Thursday 14 December 2017

Goodbody clients invest €10m in new SME-focused fund

Dermot O'Leary, Chief Economist of Goodbody Stockbrokers. Photo: Maxwell's
Dermot O'Leary, Chief Economist of Goodbody Stockbrokers. Photo: Maxwell's
Gavin McLoughlin

Gavin McLoughlin

Goodbody Stockbrokers has raised €10m from private clients for a new SME-focused fund. The fund will invest in businesses under the Employment and Investment Incentive Scheme (EIIS), which gives investors income tax relief of up to 40pc on their investments.

The fund is managed by a joint venture company owned by Goodbody and the accountancy firm Baker Tilly Hughes Blake.

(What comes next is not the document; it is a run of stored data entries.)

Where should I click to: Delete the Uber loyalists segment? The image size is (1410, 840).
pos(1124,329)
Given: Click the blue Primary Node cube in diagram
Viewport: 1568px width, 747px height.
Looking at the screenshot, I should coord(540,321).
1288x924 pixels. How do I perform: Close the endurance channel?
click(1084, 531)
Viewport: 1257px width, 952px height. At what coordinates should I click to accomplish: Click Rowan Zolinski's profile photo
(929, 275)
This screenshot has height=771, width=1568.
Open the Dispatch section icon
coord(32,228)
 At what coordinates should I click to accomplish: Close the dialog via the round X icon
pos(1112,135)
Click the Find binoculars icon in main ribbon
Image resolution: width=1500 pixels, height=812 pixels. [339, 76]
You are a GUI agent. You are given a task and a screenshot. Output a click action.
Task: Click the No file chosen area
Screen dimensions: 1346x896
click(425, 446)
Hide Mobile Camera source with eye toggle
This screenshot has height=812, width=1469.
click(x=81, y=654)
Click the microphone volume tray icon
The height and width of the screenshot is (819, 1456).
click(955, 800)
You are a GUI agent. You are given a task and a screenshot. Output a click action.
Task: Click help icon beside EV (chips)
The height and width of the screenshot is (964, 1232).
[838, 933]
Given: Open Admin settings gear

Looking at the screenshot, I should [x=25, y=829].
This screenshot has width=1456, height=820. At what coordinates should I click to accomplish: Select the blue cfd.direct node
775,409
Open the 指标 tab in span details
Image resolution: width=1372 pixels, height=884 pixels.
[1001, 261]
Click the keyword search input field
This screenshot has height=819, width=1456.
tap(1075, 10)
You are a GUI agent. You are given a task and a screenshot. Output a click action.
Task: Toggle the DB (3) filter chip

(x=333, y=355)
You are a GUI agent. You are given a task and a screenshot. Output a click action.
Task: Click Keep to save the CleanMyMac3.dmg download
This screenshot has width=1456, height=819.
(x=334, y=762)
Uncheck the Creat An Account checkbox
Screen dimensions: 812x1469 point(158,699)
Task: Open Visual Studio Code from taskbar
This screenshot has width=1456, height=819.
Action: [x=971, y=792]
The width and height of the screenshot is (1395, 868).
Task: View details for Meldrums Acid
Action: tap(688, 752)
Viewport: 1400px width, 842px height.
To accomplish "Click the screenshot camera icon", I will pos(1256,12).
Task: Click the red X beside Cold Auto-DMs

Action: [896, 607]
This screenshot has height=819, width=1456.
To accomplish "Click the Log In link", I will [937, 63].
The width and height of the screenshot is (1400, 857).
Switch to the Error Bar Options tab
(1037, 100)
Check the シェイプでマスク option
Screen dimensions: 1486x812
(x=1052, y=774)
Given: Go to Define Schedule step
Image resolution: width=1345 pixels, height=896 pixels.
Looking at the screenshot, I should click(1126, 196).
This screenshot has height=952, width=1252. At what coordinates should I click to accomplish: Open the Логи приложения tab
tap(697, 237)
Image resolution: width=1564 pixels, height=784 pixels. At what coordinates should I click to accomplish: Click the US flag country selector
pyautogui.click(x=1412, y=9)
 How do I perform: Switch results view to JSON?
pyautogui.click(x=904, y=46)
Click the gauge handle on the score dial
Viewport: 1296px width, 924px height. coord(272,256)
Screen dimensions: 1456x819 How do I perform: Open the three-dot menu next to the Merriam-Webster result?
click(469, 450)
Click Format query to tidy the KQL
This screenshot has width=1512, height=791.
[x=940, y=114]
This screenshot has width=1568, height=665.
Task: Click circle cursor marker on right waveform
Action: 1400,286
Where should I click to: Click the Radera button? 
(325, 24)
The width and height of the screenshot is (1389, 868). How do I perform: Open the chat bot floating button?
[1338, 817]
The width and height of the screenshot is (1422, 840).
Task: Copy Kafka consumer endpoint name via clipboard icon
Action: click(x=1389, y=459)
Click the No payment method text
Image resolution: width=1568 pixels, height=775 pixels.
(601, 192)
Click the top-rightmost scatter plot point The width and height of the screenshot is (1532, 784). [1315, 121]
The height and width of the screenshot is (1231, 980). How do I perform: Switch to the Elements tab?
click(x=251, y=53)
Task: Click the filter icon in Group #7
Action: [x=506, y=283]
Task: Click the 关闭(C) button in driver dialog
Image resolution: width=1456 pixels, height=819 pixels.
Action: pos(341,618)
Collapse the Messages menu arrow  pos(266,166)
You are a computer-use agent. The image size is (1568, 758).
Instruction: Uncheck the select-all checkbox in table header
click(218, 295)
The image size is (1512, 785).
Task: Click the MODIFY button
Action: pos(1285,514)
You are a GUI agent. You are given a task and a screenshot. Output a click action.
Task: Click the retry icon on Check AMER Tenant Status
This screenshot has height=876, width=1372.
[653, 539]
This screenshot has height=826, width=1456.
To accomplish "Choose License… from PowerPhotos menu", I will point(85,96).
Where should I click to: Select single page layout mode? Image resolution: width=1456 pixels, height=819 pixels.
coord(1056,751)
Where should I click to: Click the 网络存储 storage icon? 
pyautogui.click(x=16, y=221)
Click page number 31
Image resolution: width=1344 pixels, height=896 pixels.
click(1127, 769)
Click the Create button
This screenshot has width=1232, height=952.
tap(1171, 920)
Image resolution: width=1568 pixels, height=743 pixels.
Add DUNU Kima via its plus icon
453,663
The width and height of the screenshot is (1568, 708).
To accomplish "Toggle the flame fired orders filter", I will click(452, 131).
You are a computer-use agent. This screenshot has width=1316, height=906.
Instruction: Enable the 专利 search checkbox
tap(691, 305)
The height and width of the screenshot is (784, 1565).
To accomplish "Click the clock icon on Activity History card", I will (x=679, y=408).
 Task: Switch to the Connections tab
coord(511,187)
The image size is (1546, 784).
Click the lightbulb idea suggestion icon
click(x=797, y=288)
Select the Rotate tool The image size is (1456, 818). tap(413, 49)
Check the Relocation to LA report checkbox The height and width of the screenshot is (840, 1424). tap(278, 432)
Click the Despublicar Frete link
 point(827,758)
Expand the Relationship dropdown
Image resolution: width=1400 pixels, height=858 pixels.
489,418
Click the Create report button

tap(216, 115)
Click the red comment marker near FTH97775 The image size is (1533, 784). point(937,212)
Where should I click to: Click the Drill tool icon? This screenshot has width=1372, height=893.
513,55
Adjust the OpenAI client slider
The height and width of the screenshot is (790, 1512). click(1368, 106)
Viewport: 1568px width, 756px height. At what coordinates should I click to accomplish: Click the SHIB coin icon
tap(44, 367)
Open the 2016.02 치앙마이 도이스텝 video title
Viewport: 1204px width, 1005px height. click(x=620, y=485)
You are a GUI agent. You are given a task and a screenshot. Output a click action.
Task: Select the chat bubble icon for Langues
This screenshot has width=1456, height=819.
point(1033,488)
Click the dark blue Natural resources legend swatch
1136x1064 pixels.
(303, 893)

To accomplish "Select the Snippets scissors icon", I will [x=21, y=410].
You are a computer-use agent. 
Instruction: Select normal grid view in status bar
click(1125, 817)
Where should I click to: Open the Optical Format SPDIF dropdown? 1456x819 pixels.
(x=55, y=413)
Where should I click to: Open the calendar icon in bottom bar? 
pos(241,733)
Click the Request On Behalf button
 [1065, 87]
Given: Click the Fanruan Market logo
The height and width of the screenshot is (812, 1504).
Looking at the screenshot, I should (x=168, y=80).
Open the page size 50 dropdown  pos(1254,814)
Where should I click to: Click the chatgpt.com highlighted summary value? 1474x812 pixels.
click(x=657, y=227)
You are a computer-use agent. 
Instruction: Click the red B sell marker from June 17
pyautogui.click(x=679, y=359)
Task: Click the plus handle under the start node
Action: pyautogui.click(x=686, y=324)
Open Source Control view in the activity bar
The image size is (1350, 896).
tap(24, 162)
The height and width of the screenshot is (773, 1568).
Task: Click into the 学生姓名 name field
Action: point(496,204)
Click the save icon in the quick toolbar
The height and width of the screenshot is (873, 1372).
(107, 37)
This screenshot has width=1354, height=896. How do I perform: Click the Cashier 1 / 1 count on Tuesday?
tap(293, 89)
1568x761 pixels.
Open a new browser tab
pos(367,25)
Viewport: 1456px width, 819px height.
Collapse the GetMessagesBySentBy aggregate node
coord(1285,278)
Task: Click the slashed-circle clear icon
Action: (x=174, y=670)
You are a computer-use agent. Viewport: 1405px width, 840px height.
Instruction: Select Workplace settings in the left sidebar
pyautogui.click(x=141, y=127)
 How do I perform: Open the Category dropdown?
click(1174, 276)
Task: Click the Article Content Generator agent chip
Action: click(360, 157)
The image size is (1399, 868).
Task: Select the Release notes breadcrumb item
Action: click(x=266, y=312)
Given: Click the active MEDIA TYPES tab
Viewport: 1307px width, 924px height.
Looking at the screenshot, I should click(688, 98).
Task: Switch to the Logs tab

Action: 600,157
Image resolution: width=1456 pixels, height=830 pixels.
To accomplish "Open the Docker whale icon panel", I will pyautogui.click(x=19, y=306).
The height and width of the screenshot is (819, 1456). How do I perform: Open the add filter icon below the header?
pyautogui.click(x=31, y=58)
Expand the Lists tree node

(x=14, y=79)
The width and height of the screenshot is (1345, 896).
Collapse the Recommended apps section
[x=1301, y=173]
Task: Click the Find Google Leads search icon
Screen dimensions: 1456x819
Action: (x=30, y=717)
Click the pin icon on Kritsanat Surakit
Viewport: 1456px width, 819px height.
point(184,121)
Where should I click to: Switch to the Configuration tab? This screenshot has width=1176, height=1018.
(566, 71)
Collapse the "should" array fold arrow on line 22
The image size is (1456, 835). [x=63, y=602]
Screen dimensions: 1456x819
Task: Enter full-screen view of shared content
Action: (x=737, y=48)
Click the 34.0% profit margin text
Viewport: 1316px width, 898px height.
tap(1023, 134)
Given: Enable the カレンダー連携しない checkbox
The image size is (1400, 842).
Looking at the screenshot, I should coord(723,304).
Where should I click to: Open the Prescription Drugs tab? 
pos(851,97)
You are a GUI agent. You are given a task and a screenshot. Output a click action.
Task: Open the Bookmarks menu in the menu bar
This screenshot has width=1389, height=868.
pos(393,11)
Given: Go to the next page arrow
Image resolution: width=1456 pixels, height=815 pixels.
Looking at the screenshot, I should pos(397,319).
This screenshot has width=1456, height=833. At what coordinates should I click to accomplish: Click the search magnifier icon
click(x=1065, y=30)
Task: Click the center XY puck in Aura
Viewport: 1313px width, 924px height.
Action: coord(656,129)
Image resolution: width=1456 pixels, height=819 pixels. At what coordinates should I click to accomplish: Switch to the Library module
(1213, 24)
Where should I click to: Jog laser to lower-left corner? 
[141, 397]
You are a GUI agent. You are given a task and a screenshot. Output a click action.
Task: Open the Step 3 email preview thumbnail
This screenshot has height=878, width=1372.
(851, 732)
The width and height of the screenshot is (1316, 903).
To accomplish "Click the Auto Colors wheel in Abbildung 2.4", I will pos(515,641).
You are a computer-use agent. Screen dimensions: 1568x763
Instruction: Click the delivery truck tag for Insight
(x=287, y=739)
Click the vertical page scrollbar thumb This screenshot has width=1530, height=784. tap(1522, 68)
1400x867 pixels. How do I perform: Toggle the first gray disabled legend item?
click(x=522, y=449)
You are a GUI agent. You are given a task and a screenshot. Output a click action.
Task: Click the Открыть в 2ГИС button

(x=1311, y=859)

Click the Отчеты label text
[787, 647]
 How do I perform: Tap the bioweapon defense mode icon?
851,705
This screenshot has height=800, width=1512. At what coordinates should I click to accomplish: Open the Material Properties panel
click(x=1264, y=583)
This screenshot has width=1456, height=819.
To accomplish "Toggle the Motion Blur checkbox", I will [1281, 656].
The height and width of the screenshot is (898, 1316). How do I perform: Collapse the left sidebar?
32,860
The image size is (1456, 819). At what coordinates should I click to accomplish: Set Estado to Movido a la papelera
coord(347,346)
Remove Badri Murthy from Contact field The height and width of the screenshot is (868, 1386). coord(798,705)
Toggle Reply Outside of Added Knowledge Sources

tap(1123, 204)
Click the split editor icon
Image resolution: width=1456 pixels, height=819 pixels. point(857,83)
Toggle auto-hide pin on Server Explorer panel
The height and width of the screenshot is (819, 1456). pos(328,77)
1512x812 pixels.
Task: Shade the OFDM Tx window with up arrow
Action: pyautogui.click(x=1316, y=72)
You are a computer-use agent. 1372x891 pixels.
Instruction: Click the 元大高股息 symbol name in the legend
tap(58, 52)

It will be deployed in 2017 and is a successor to a similar fund which this year has invested in transport firm McArdle Skeath and nursing home company Kiltrough.

Almost all of that fund has now been invested.

Qualifying firms can receive €5m in a year and €15m in their lifetimes under the scheme.

The Goodbody fund will make investments between €500,000 and €5m in a year, with the potential for follow-up investments.

Most SMEs - defined as having fewer than 250 employees and turnover less than €50m or gross or a balance sheet total of less than €43m - are eligible to participate in the scheme.

However, areas including property development, commodity dealing, professional services, coal, steel and shipbuilding are excluded.

Companies that receive investments have to use the funds to contribute directly to the maintenance or creation of jobs in the company - the money received cannot be used to repay debt.

The investment is made in the form of shares which the investor must hold on to for four years.

"Companies have started to look on EIIS as an attractive source of long-term funding to support the growth of their business," said Goodbody senior pensions and tax advisor Aoife Lavan.

"A number of medium-sized companies have approached us for funding over the last year and this is the market we are looking to invest in."